Notwithstanding the general principle that permanent residents have the right to enter and remain in Canada, those rights are not absolute. Removal orders may be made against permanent residents if they are found inadmissible on any of a number of grounds: security, violating human or international rights, serious criminality, organized criminality, misrepresentation, failure to comply with any conditions imposed by the regulations or failure to comply with the residency obligation in IRPA. In accordance with subsection 44(2) of IRPA, a permanent resident may be ordered removed only by the Immigration Division and not by the Minister, except in the case of a breach of the residency obligation.

Jurisdictional issues
A permanent resident enjoys a right of appeal to the Immigration Appeal Division (IAD) unless the removal order is base d on one of the first four grounds listed above. Thus there are two jurisdictional issues. The first one is whether the appellant is a permanent resident as defined in the IRPA. The question of determining whether a person is or is not a permanent resident is fundamental to the exercise of the board's jurisdiction. The second issue is whether an appeal to the IAD is barred because the Immigration Division found the permanent resident inadmissible on one of the grounds enumerated in subsection 64(1) of the IRPA: security, violating human or international rights, serious criminality, or organized criminality.

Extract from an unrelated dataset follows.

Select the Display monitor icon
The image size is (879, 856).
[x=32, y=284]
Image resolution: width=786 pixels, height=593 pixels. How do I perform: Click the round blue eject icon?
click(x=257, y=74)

Loss of Permanent Resident Status
Once acquired, permanent resident status can be lost in certain circumstances. Subsection 46(1) of the IRPA sets out the four ways in which permanent residents can lose their status:
  • If they become Canadian citizens
  • On a final determination of a decision made outside of Canada that they have failed to comply with the residency obligation under section 28 of IRPA
  • When a removal order made against them comes into force
  • On a final determination under section 109 to vacate a decision to allow their claim for refugee protection or a final determination under subsection 114(3) to vacate a decision to allow their application for protection

Return to Canada for appeal
After a removal order is made against a permanent resident, they may leave Canada while their appeal is pending. In the case of a decision made outside Canada on the residency obligation, they may already be outside Canada. Permanent residents do not lose their status until there has been a final determination of their appeal of their removal order. Also, permanent residents do not lose their status when a decision is made outside Canada that they do not meet the residency obligation. It is only when there has been a final determination of that decision that they lose their status. Therefore an appellant may be able to return to Canada as a permanent resident during the appeal process. In cases where an appellant has returned to Canada and the appeal under s. 63(4) is dismissed the IAD must issue a removal order, i.e. a departure order.